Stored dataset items
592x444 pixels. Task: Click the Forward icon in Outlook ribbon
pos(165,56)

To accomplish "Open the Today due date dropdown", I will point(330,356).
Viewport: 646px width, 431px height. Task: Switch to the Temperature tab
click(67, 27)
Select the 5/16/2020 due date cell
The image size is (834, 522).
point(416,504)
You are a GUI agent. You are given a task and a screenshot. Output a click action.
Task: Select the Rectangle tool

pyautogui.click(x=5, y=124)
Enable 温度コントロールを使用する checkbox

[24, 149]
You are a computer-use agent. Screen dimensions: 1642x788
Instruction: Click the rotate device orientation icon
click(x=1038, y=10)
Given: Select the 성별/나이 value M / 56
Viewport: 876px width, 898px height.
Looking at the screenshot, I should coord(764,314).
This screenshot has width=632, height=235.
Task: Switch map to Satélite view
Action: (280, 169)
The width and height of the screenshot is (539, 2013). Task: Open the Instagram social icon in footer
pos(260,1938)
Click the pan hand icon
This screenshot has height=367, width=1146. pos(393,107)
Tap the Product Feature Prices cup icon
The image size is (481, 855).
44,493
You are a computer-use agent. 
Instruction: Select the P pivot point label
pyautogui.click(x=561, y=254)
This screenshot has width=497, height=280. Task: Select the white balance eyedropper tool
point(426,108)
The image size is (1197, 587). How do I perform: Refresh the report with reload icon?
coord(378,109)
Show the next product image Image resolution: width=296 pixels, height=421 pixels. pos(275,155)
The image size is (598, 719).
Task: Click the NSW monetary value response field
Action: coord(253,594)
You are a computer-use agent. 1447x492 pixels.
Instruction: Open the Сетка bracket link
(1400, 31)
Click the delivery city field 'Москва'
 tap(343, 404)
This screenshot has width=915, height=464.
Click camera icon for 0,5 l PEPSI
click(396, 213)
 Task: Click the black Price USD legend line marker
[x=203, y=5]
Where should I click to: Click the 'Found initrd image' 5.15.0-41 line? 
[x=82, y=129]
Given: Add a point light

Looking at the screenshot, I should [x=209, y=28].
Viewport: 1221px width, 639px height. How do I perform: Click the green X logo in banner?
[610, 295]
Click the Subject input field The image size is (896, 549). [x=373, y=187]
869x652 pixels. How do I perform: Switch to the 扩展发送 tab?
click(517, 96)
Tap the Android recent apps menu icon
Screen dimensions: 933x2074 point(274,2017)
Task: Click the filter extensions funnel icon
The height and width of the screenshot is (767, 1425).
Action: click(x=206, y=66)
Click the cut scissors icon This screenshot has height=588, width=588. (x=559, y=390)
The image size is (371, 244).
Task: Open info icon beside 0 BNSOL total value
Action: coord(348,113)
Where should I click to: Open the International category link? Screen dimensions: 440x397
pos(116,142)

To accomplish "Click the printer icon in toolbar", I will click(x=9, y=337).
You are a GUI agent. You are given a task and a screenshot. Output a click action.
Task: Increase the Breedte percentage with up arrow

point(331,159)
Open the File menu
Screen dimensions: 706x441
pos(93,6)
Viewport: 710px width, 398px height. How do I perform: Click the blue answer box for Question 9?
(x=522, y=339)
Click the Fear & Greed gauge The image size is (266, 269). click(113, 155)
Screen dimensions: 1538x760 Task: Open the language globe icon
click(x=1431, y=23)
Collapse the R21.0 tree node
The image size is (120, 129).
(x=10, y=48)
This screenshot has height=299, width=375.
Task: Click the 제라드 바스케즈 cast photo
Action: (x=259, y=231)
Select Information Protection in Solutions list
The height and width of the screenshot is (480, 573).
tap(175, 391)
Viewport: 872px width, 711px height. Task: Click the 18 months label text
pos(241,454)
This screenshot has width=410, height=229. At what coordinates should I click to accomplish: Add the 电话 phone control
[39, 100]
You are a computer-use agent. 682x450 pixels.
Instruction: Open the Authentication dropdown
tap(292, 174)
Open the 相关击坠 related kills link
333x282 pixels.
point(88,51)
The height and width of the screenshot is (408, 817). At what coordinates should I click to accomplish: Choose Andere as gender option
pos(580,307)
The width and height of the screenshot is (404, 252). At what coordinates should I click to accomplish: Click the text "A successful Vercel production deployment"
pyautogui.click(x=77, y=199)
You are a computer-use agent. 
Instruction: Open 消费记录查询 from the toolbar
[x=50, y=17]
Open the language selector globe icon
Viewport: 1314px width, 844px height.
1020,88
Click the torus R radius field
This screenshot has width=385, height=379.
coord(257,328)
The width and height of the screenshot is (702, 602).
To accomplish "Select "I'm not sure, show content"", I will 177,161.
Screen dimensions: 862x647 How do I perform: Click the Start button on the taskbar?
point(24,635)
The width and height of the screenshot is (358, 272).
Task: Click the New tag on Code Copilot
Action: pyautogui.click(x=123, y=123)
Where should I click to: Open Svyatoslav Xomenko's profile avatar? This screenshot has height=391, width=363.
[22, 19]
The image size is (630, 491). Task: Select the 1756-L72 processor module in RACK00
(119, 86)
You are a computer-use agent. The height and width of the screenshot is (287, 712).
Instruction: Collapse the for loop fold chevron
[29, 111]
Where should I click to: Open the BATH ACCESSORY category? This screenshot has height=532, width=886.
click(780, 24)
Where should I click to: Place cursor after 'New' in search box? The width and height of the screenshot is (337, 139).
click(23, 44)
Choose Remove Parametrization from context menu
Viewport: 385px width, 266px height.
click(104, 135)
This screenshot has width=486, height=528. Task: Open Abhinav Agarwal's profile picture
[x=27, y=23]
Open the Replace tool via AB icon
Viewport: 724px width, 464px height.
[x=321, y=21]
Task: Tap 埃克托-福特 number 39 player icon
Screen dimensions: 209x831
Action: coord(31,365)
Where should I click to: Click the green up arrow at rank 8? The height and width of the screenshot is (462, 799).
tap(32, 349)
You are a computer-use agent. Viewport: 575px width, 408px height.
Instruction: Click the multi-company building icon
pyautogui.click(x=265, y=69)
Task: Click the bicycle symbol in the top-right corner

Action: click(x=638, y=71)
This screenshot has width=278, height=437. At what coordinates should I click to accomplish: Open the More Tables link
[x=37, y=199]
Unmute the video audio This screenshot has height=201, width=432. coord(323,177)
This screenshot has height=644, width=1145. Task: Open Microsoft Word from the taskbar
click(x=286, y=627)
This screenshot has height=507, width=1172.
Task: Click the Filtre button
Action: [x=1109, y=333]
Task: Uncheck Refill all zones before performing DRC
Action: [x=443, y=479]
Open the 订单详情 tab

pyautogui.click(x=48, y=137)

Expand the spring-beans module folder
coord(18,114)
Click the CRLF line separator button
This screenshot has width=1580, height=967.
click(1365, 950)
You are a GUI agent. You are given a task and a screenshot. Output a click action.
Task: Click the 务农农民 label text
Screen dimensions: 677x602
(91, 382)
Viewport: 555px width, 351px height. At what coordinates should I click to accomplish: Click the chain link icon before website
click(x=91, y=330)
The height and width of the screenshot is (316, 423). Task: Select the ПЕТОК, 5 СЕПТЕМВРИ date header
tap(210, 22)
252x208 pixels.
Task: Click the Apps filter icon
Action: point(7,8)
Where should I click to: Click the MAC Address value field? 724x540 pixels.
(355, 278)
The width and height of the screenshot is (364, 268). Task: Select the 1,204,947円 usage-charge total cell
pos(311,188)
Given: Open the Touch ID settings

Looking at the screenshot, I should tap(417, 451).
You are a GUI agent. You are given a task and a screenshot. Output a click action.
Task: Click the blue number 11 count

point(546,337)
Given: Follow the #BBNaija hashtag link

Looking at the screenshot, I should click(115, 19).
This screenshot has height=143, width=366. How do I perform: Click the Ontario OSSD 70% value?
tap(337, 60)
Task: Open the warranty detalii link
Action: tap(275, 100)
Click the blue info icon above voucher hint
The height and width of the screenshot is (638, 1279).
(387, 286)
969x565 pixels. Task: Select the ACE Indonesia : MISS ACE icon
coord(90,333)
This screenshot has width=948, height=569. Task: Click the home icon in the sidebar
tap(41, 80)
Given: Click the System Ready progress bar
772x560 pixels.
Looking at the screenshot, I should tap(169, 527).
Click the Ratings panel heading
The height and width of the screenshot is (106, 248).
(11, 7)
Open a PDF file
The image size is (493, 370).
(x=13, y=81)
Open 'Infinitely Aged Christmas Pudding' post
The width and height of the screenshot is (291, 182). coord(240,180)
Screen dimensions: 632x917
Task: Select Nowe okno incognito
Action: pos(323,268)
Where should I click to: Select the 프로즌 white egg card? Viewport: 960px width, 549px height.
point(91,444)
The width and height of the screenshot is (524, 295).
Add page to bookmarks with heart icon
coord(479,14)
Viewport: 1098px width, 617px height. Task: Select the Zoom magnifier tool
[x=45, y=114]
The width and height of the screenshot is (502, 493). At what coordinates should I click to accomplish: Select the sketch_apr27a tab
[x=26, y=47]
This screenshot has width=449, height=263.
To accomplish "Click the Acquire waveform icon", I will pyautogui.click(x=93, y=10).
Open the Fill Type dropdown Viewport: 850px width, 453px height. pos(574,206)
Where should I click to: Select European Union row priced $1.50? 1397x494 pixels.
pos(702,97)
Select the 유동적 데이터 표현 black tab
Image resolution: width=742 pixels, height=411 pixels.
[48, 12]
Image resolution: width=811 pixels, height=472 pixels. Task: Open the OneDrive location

--- Aim of the exercise ---
The lines wanted are those from the one with "Image resolution: width=742" through the last line of the records, repeated exactly and with both ends included.

--- Solution to this task ---
Image resolution: width=742 pixels, height=411 pixels.
[48, 12]
Image resolution: width=811 pixels, height=472 pixels. Task: Open the OneDrive location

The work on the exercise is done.